→ Records for this exercise

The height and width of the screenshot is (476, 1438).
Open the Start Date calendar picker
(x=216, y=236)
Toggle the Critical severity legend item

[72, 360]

→ Goal of the exercise
Set down all of the lines above without altering a word.

→ Written solution
The height and width of the screenshot is (476, 1438).
Open the Start Date calendar picker
(x=216, y=236)
Toggle the Critical severity legend item

[72, 360]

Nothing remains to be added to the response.